PROBLEM TO WORK ON: Your response must consist of one number: how many lines in this material contain the word "text".

RECORDED INFORMATION:
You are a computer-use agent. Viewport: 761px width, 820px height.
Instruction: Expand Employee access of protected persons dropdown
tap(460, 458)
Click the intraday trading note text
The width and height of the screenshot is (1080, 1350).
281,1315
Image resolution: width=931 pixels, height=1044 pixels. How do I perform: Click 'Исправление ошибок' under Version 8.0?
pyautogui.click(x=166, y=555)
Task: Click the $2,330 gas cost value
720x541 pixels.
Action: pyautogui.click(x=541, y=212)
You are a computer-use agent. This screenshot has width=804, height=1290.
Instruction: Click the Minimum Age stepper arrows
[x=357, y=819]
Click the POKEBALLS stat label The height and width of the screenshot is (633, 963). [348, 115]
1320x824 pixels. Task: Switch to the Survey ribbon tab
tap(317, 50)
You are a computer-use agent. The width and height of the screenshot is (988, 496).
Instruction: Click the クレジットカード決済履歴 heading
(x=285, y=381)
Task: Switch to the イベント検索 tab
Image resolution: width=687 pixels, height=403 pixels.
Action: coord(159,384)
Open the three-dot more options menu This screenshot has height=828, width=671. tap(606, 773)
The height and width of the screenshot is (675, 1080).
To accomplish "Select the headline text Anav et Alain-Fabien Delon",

RESPONSE FOR THIS EXERCISE: 2